In the broadest terms, higher education institutions were almost exclusively state owned, linked to the manpower needs of key industries and professions, politically controlled, funded directly by the state through a rigid line-budget, with limited (or no) autonomy or capacity of independent development (Scott, 2009: 276). During the communist period, for the countries directly under Soviet rule, there has been little precedent for complete university autonomy in teaching and little precedent for research - oriented teaching. That is because, as Howlett argues:

the soviet authorities displayed ‘anxieties over academic authority, expressed through the proliferation of subject areas; through the weakening of certain disciplines that might critically examine soviet society; to the state’s constant concern that academia needed to be watched and managed: could not be trusted to be self-regulating. These weaknesses continue into the post-1991 world, just as the Russian Variant continues to form the basis of higher education throughout the former Soviet Union and into Eastern Europe. (Howlett, 2011: 2)

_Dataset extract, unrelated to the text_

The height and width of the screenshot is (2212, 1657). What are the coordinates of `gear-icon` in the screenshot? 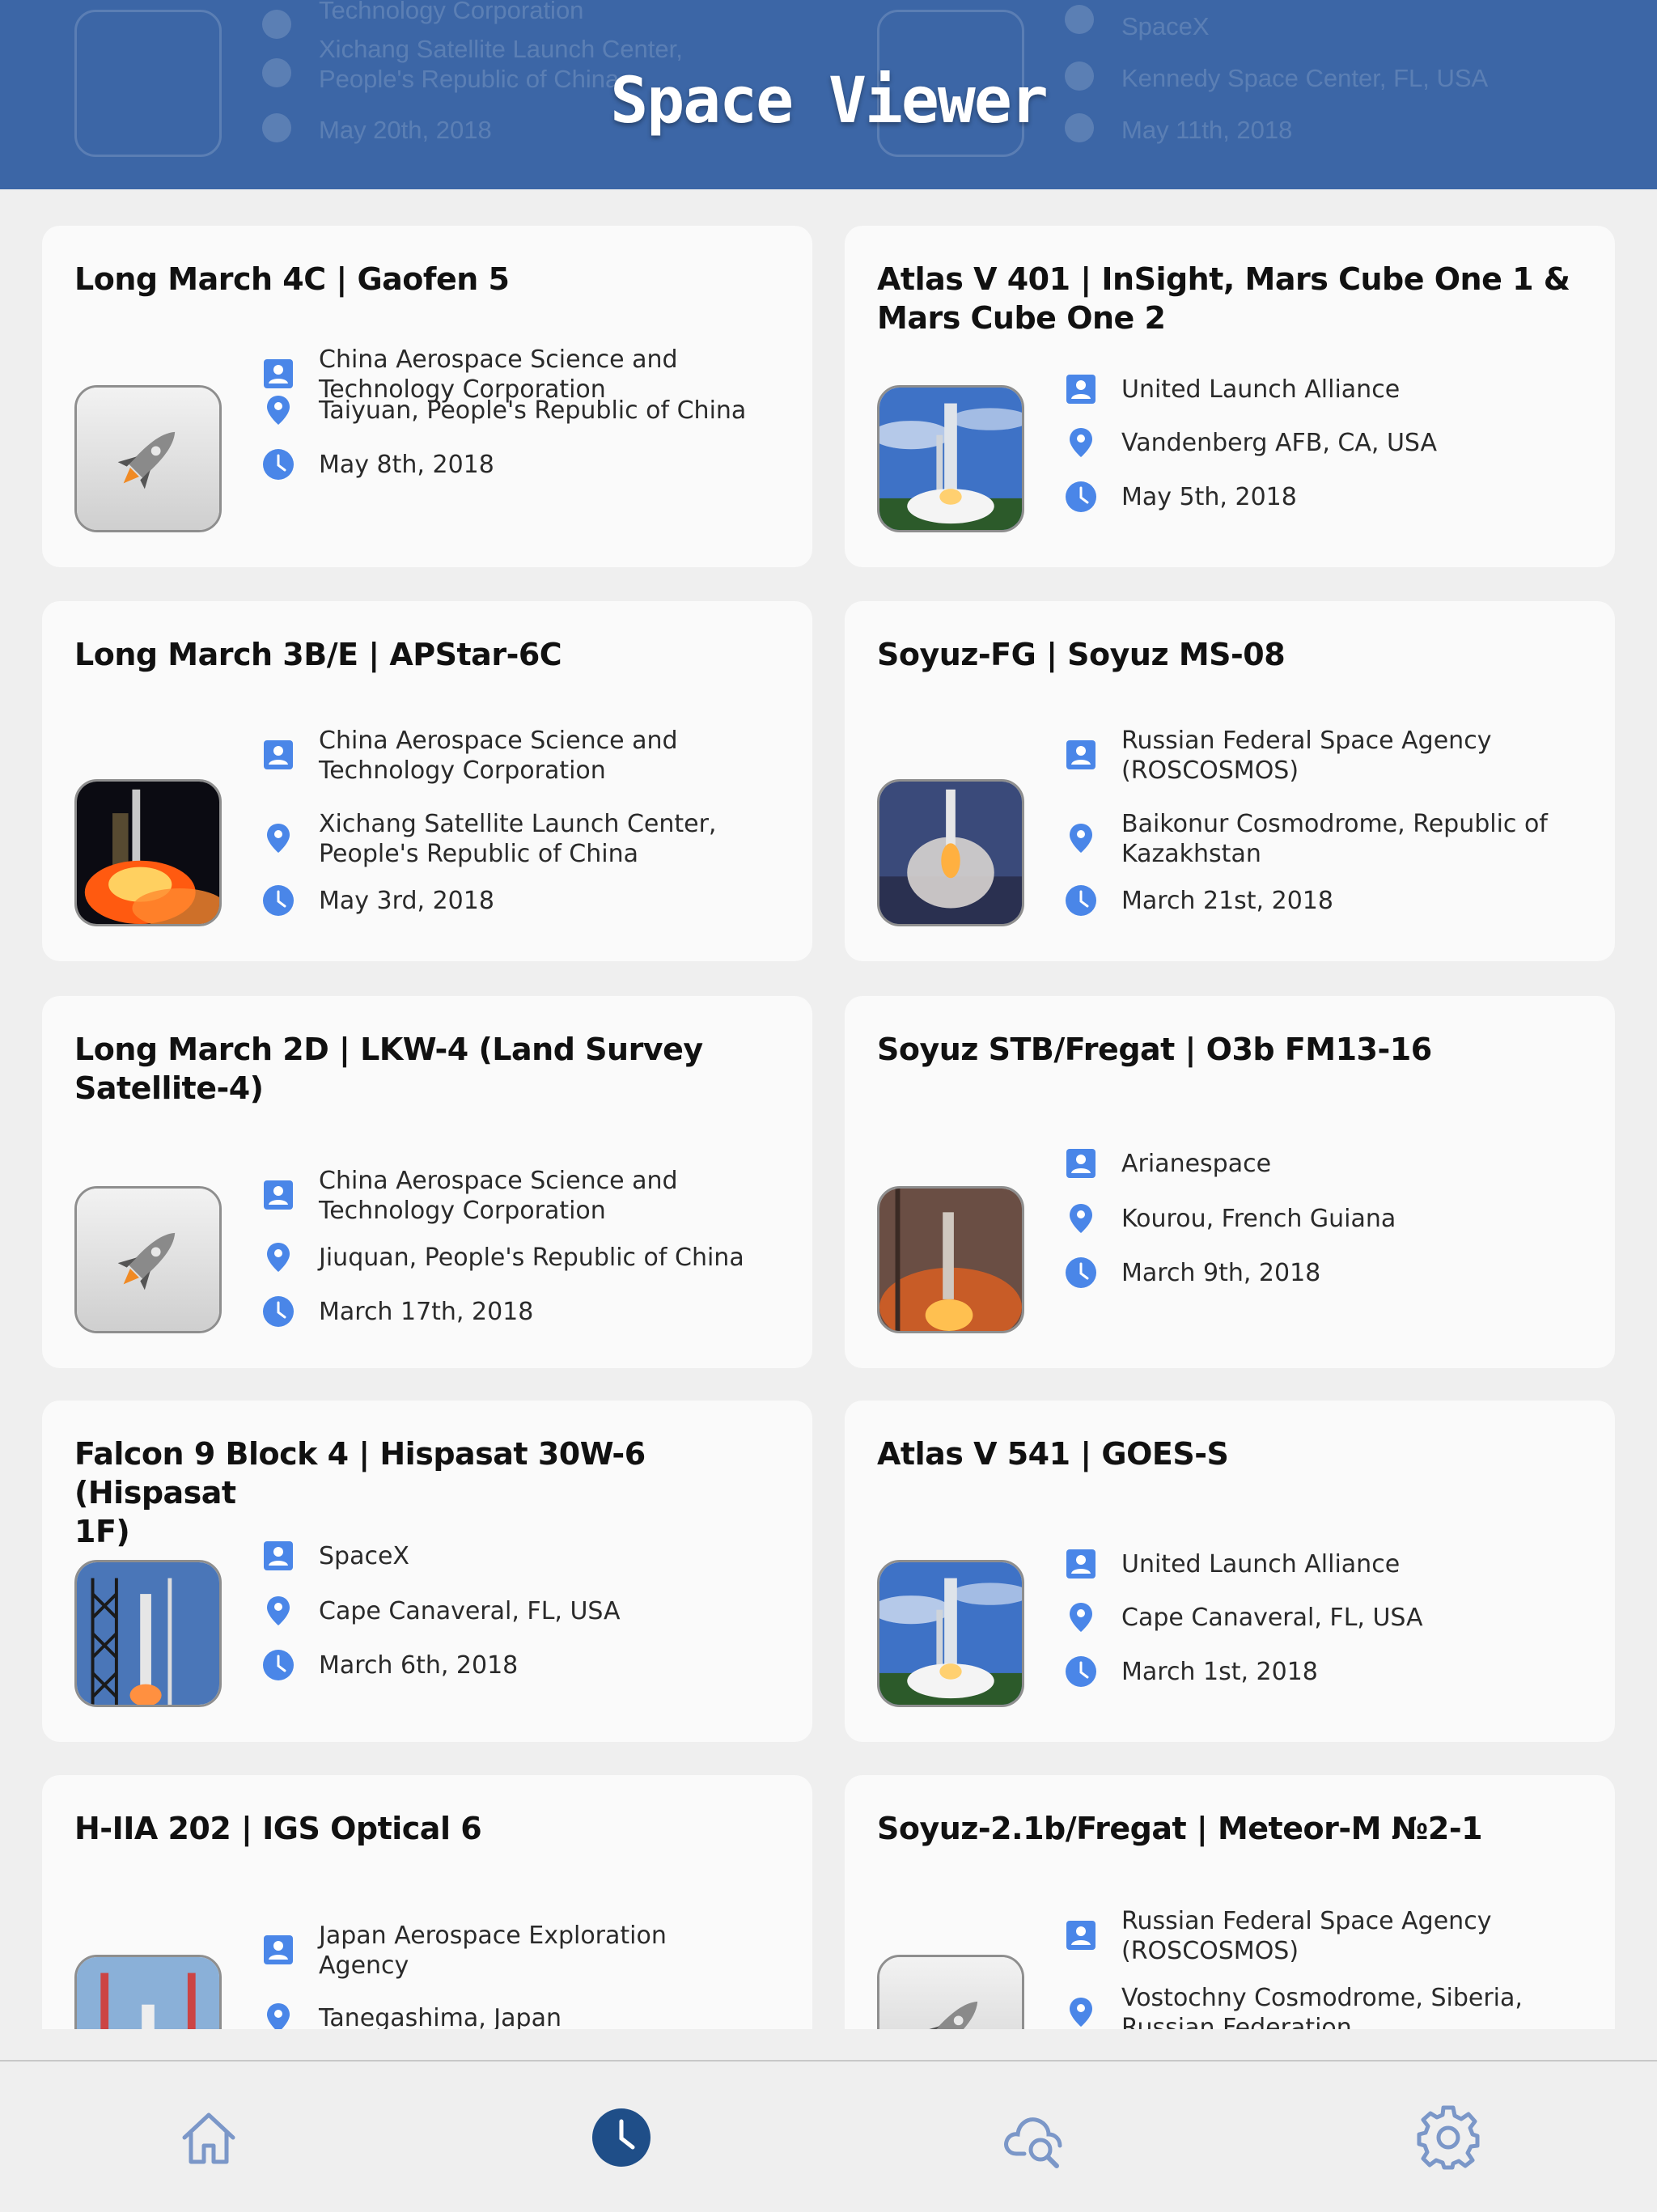 It's located at (1448, 2137).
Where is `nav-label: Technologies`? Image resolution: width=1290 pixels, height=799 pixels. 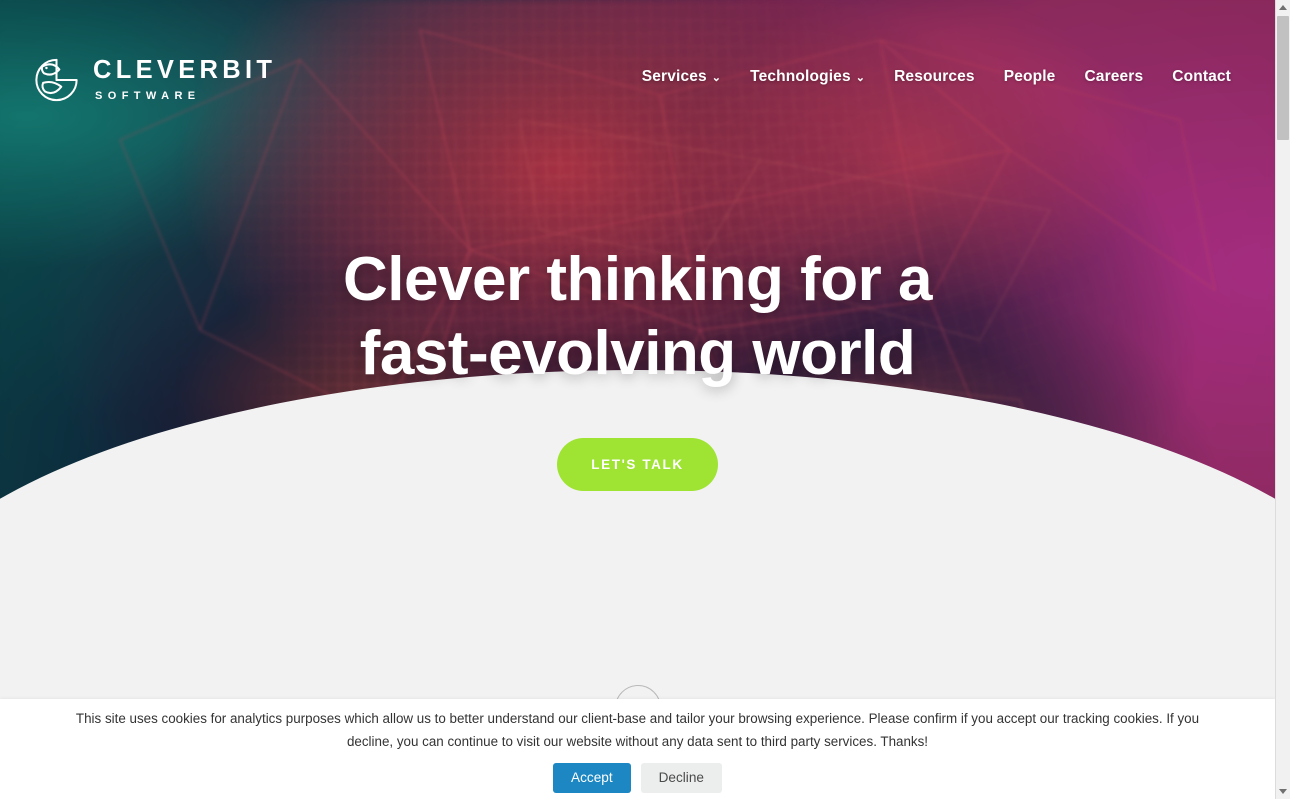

The ensuing ethos of higher education included a highly prescriptive broad curriculum (prescribed either directly by the state or more indirectly through the perceived immutable tradition or canon of the discipline established by senior professors associated with the most prestigious universities), a long set of mandatory courses understood as ‘the fundamental knowledge’ often organised as a series of historical or thematic surveys of the discipline, a largely reproductive and prescriptive notion of student learning all the way through the first degree (and often into the first research degree). The resulting programs of study were almost

identical in each university, and there was little staff or student mobility, largely for economic and administrative reasons, but also due to the necessity of securing the necessary patronage of professors for admission or transfer. The mobility was therefore usually vertical only - the best undergraduate students became paid teaching assistants right after their first degree (usually constructed as 4-5 years leading to a small master’s thesis), and the most successful of them became junior lecturers, leading to the possibility of writing a first doctorate (candidate of science). The securing of university employment as a lecturer earned through the first doctorate, in turn led to the writing of second doctorate (facilitation or doktorskaya) and therefore securing a senior status at the department (often called ‘chair’ or ‘kafedra’).

Summing up, the systems under discussion are a mixture of the Humboltian ideal (where ‘knowledge’ or even ‘fundamental knowledge’ certainly takes the centre stage), with some features more akin to the Napoleonic tradition where the professional formation of civil servants, teachers, engineers is paramount (Scott, 2009: 272). In terms of the ideal institutional types discussed by Olsen 2007 (20), the East European universities became predominantly ‘instruments for shifting national political agendas’ of the state in the twentieth century, whilst retaining some ideological orientation towards the model of ‘university as a rule-governed Community of Scholars’.